Rosetta Stone 300

The Rosetta Stone company has a new project out. Here’s the details, copied verbatim from the Linguist List email.

If you have 10-30 minutes and a keyboard or a microphone, please
consider making a submission to The Rosetta Project’s latest
volunteer-based linguistic documentation project:

The 300 Languages Project is a special effort by The Rosetta Project
(, part of The Long Now Foundation
(, to begin the construction of a universal corpus of
human language by collecting parallel text and audio in the world’s 300
most widely-spoken languages. The resulting collection will contain
thousands of volunteer-contributed public domain text documents and
audio recordings which will be made available to researchers and the
public alike via The Internet Archive, a free online digital library.

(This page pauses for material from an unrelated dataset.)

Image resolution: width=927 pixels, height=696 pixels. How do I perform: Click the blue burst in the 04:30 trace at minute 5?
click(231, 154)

The 300 Languages Project seeks to develop an extensible protocol
and a set of scalable, low-cost (i.e., volunteer-based) methods and
standards for language documentation via the building of a “seed
corpus” – a corpus which starts small but is designed to grow.

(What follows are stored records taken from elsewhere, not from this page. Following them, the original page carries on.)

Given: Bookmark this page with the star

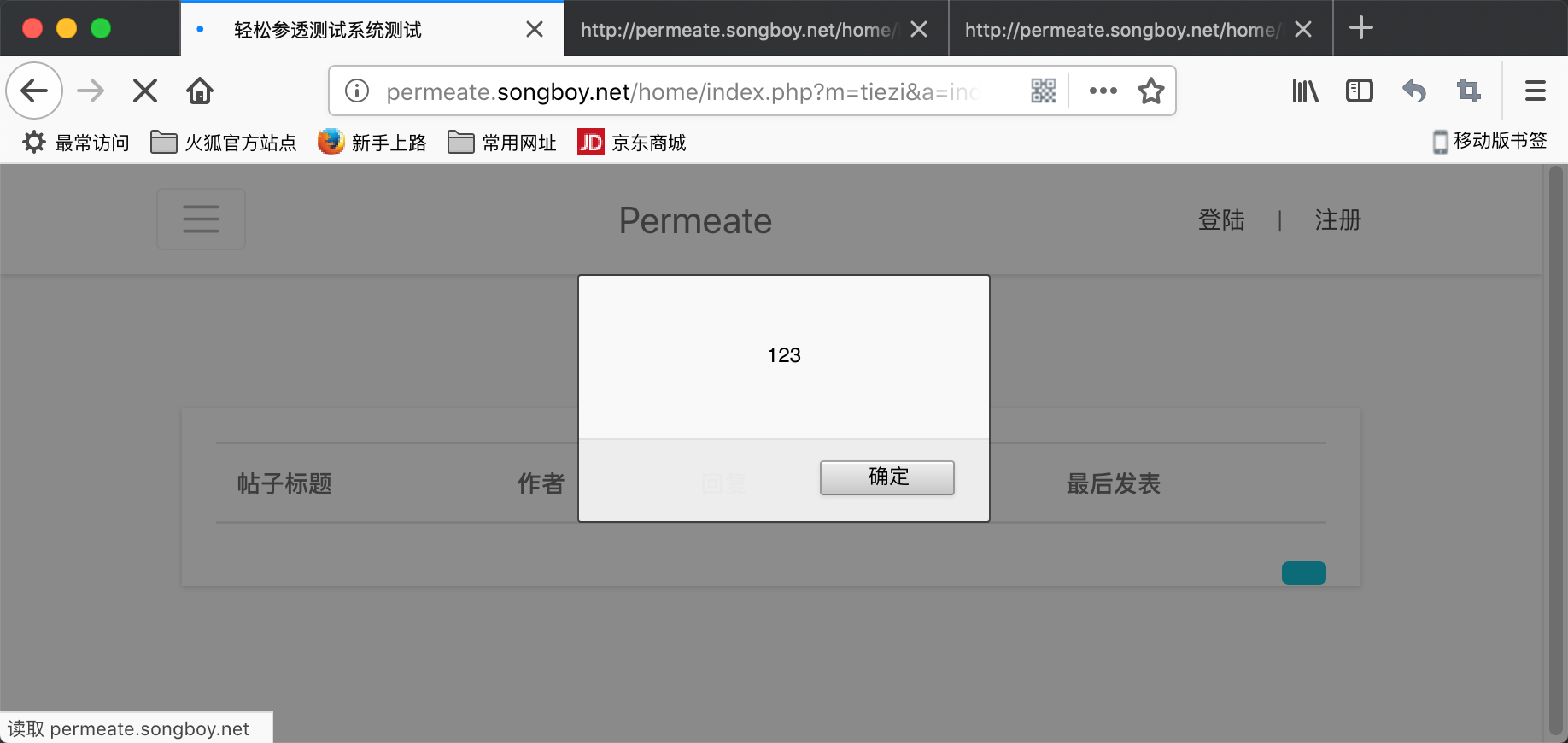Looking at the screenshot, I should (1150, 91).
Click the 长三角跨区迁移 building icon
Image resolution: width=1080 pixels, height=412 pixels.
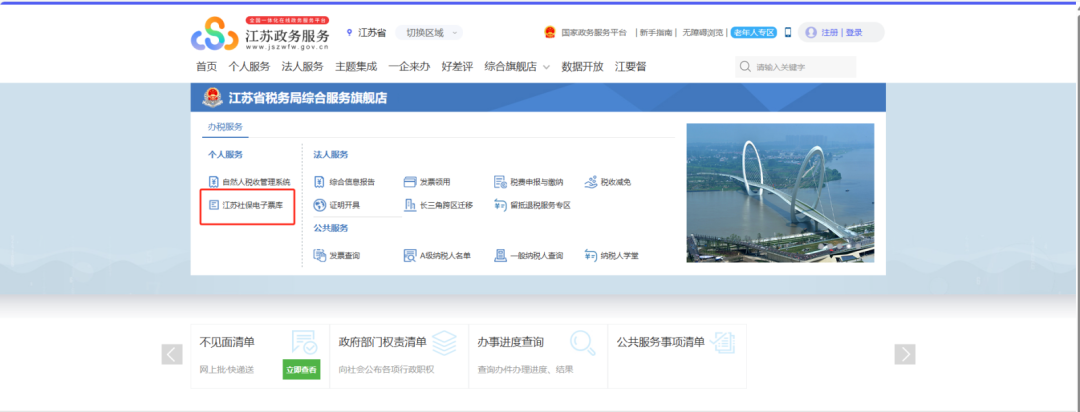[409, 205]
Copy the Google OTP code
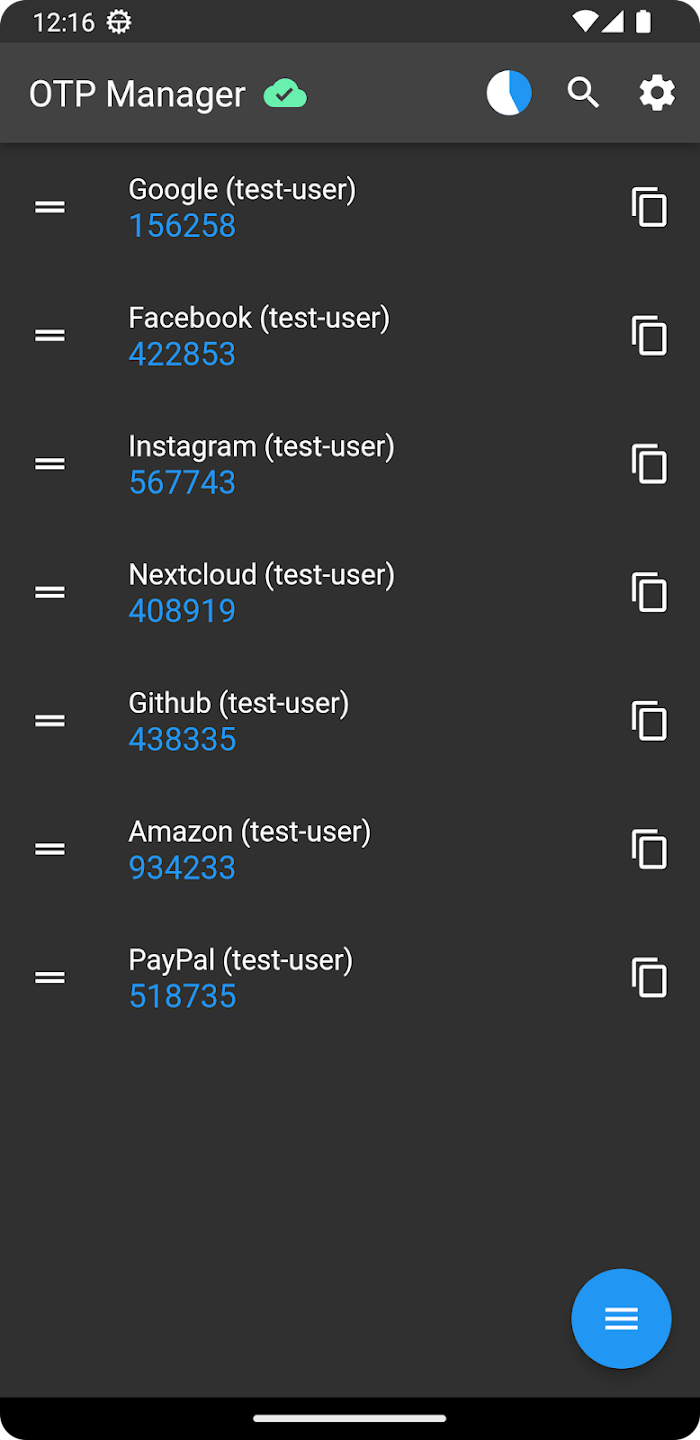This screenshot has width=700, height=1440. click(649, 207)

The 300 Languages Project is collecting translations and recordings of
three important texts: the Swadesh List, the Universal Declaration of
Human Rights, and Genesis chapters 1-3. These texts were chosen
primarily for usefulness in research (e.g., the Swadesh list) and
breadth of existing translation (Genesis and the UDHR).

The 300 Languages Project is made possible through the support and
sponsorship of Distinguished Career Professor and speech technology
expert Dr. James K. Baker and is conducted in partnership with the
ALLOW initiative of the Center for Innovations in Speech and
Language at theLanguage Technologies Institute.

Looks quite cool, if I do say so myself.